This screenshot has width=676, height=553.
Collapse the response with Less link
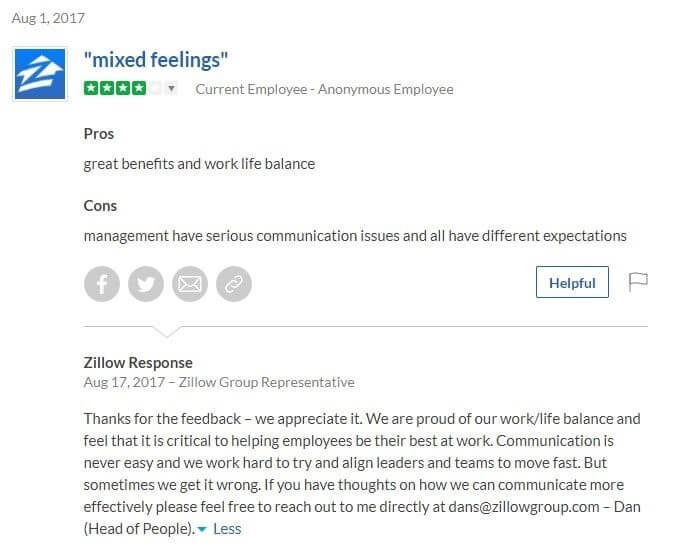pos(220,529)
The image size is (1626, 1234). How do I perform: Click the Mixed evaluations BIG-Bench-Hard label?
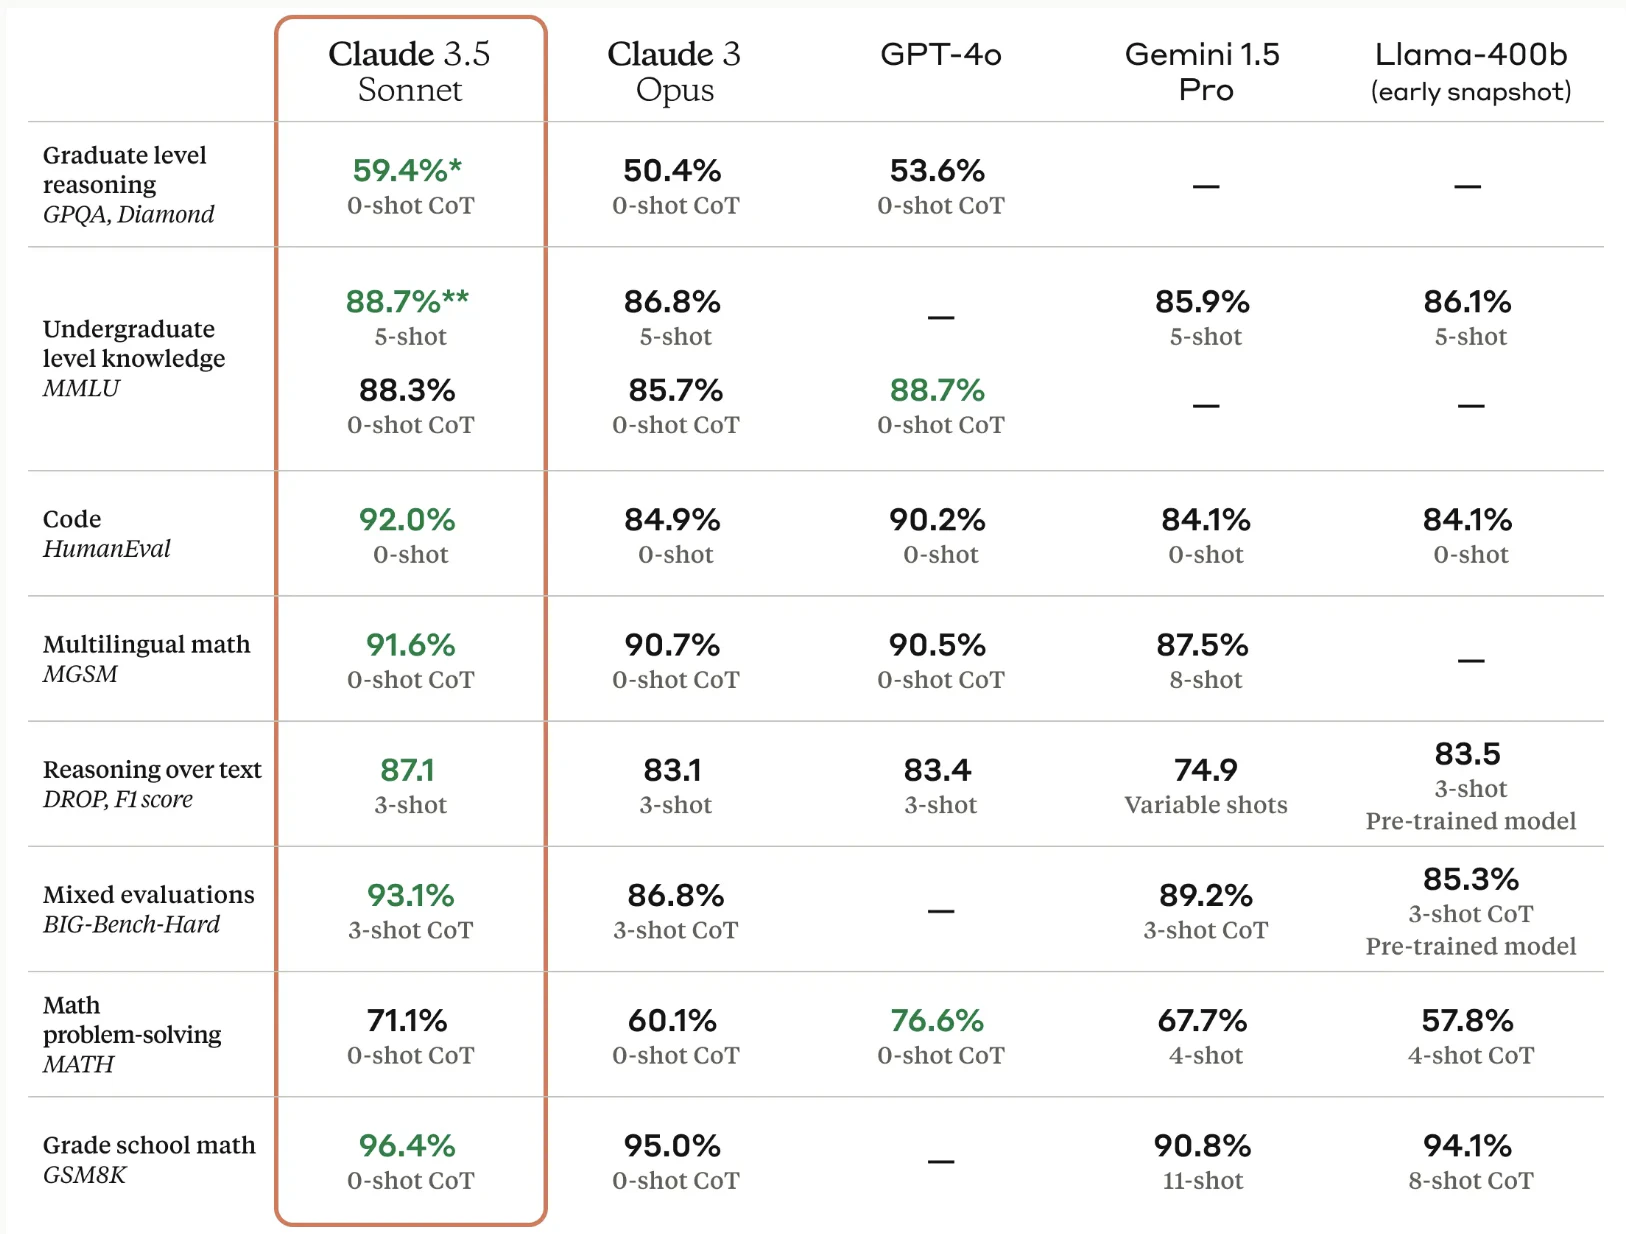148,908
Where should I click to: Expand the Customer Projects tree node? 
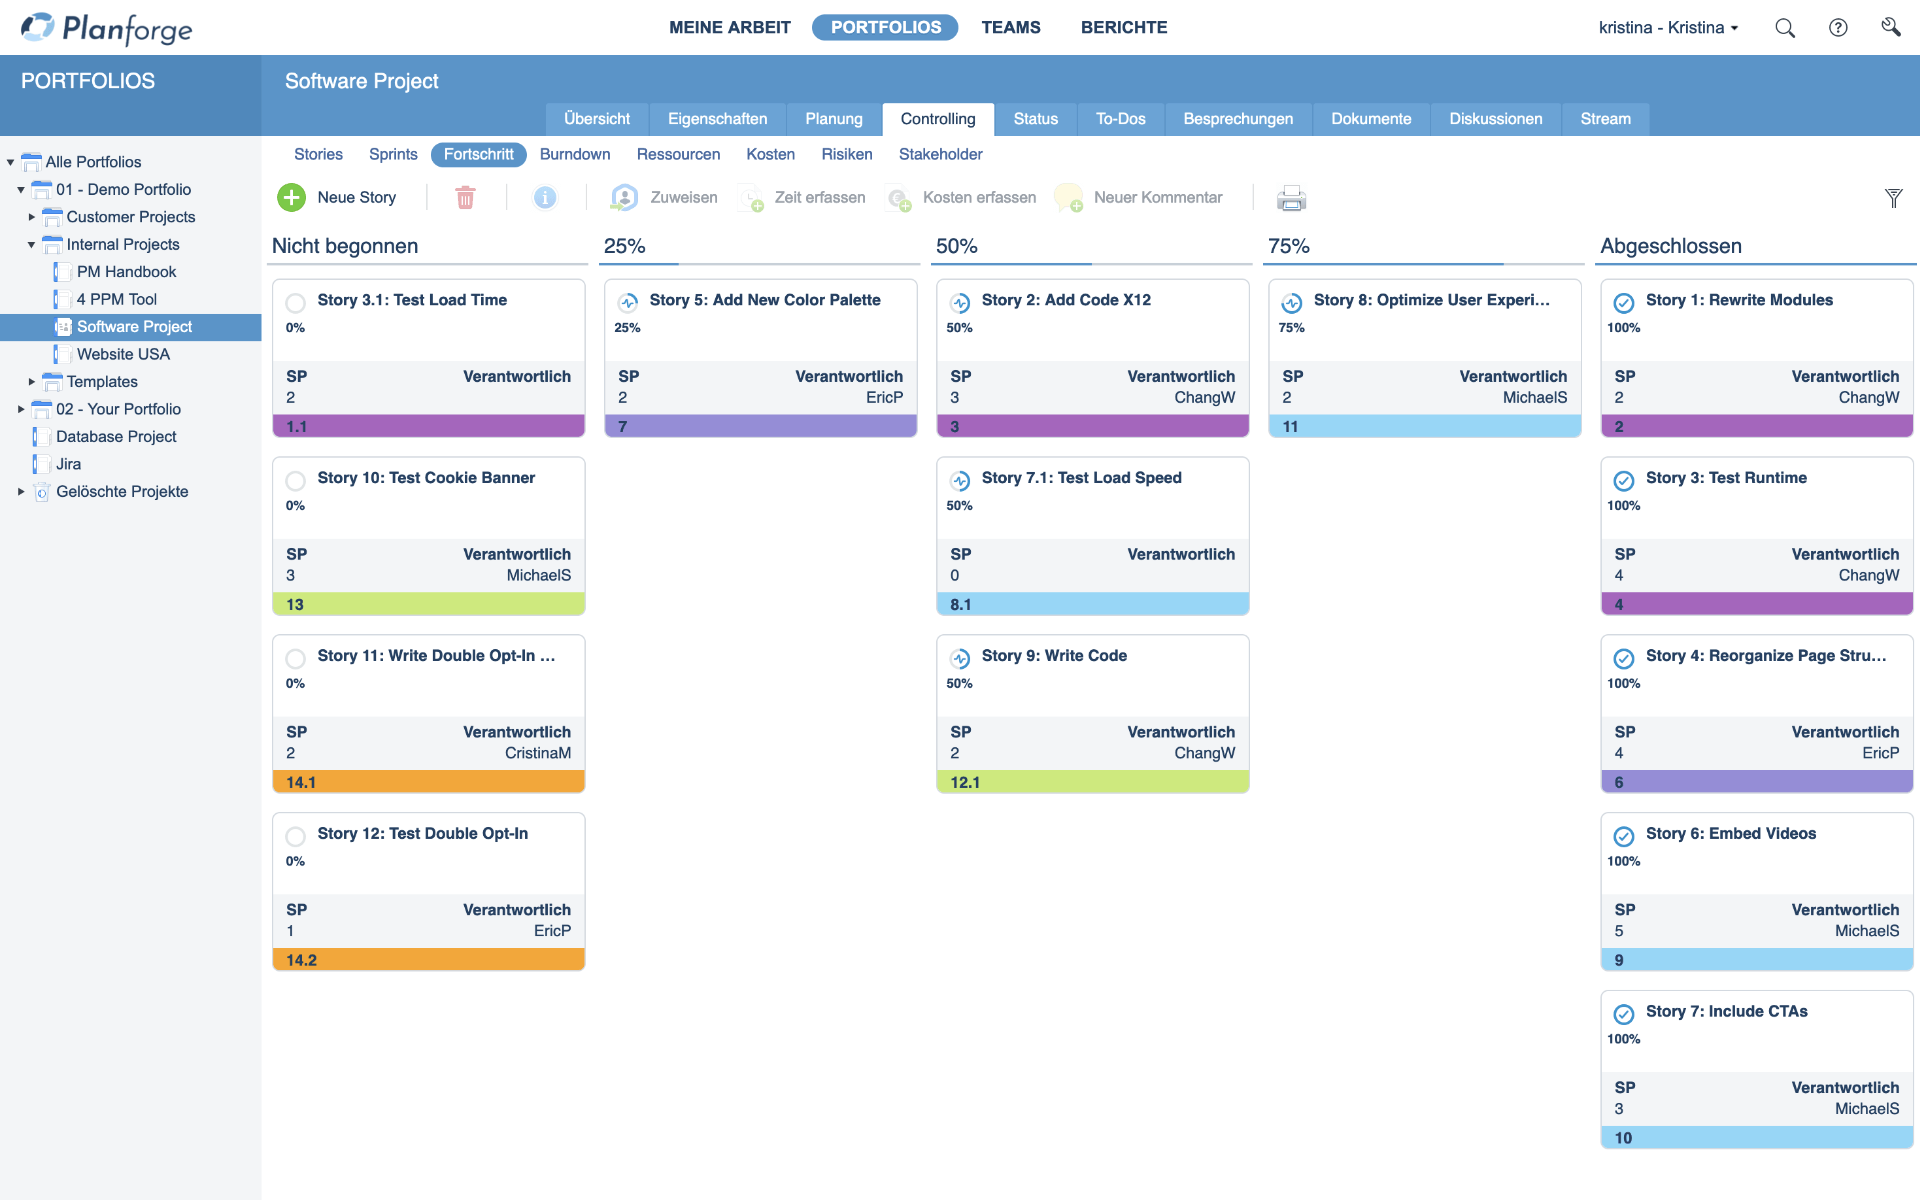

▶ [BRIEF]
Copy out every one of the lines above word for word, leaving out the pictures.

▶ [TASK RESPONSE]
This screenshot has width=676, height=553.
Collapse the response with Less link
pos(220,529)
The image size is (1626, 1234). How do I perform: Click the Mixed evaluations BIG-Bench-Hard label?
148,908
Where should I click to: Expand the Customer Projects tree node? 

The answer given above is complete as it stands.